**What needs to be done:** Write out word for word the passage in the firearms policy statement that opens with "5. Recent social" and closes with "to our children.".

**Page excerpt:**
1. First and foremost we support our Second Amendment right in that “A well regulated militia being necessary to the security of a free state, the right of the people to keep and bear arms shall not be infringed”.

2. We support State and Local School Boards in their efforts to establish security protocols in whatever manner and form that they deem necessary and adequate. One of the great strengths of our Republic is that State and Local governments can be creative in solving problems. Things that work can be shared. Our point is that no one knows what will work and there is no one single solution, so let’s allow the State and Local governments with the input of the citizens to make the decisions. Most recently the Cleburne Independent School District will become the first district in North Texas to consider allowing some teachers to carry concealed guns. We do not opine as to the appropriateness of this decision, but we do support their right to make this decision for themselves.

3. We recommend that Assisted Outpatient Treatment (AOT) laws be passed in every State. AOT is formerly known as Involuntary Outpatient Commitment (IOC) and allows the courts to order certain individuals with mental disorders to comply with treatment while living in the community. In each of the mass shooting incidents the perpetrator was mentally unstable. We also believe that people who have been adjudicated as incompetent should be simultaneously examined to determine whether they should be allowed the right to retain/purchase firearms.

4. We support the return of firearm safety programs to schools along the lines of the successful “Eddie the Eagle” program, which can be taught in schools by Peace Officers or other trained professionals.

5. Recent social psychology research clearly indicates that there is a direct relationship between gratuitously violent movies/video games and desensitization to real violence and increased aggressive behavior particularly in children and young adults (See Nicholas L. Carnagey, et al. 2007. “The effect of video game violence on physiological desensitization to real-life violence” and the references therein. Journal of Experimental Social Psychology 43:489-496). Therefore, we strongly recommend that gratuitous violence in movies and video games be discouraged. War and war-like behavior should not be glorified. Hollywood and video game producers are exploiting something they know nothing about. General Sherman famously said “War is Hell!” Leave war to the Professionals. War is not a game and should not be “sold” as entertainment to our children.

6. We support repeal of the Gun-Free School Zones Act of 1990. This may sound counter-intuitive, but it obviously isn’t working. It is our opinion that “Gun-Free Zones” anywhere are too tempting of an environment for the mentally disturbed individual to inflict their brand of horror with little fear of interference. While governmental and non-governmental organizations, businesses, and individuals should be free to implement a Gun-Free Zone if they so choose, they should also assume Tort liability for that decision.

7. We believe that border states should take responsibility for implementation of border control laws to prevent illegal shipments of firearms and drugs. Drugs have been illegal in this country for a long, long time yet the Federal Government manages to seize only an estimated 10% of this contraband at our borders. Given this dismal performance record that is misguided and inept (“Fast and Furious”), we believe that border States will be far more competent at this mission.

**Extracted material:**
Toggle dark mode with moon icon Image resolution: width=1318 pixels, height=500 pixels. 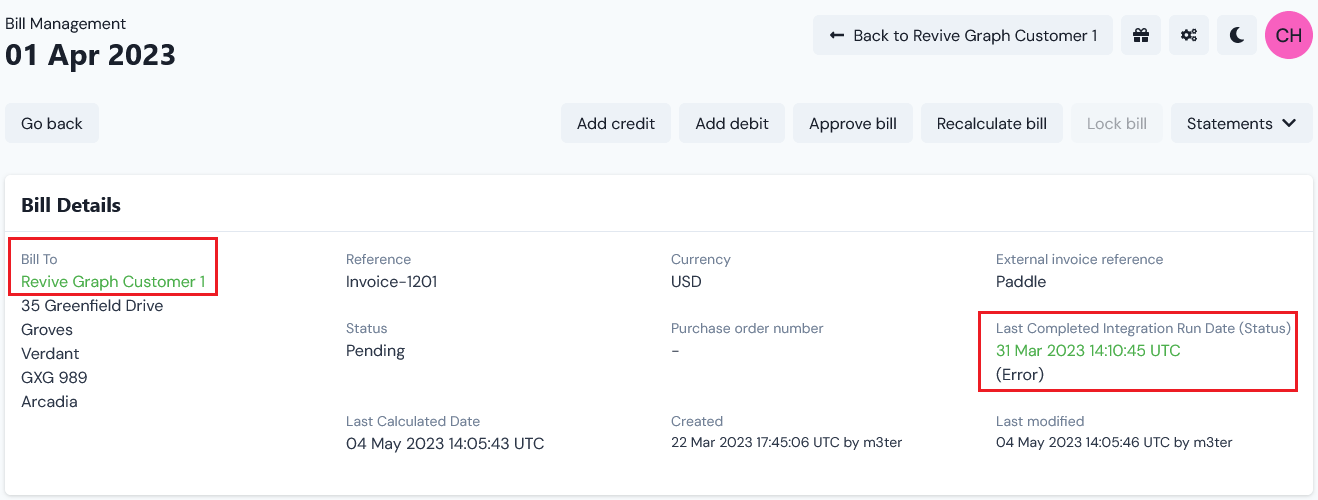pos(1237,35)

==

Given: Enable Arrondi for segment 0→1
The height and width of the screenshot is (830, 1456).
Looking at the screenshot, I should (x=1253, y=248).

**Exercise response:**
5. Recent social psychology research clearly indicates that there is a direct relationship between gratuitously violent movies/video games and desensitization to real violence and increased aggressive behavior particularly in children and young adults (See Nicholas L. Carnagey, et al. 2007. “The effect of video game violence on physiological desensitization to real-life violence” and the references therein. Journal of Experimental Social Psychology 43:489-496). Therefore, we strongly recommend that gratuitous violence in movies and video games be discouraged. War and war-like behavior should not be glorified. Hollywood and video game producers are exploiting something they know nothing about. General Sherman famously said “War is Hell!” Leave war to the Professionals. War is not a game and should not be “sold” as entertainment to our children.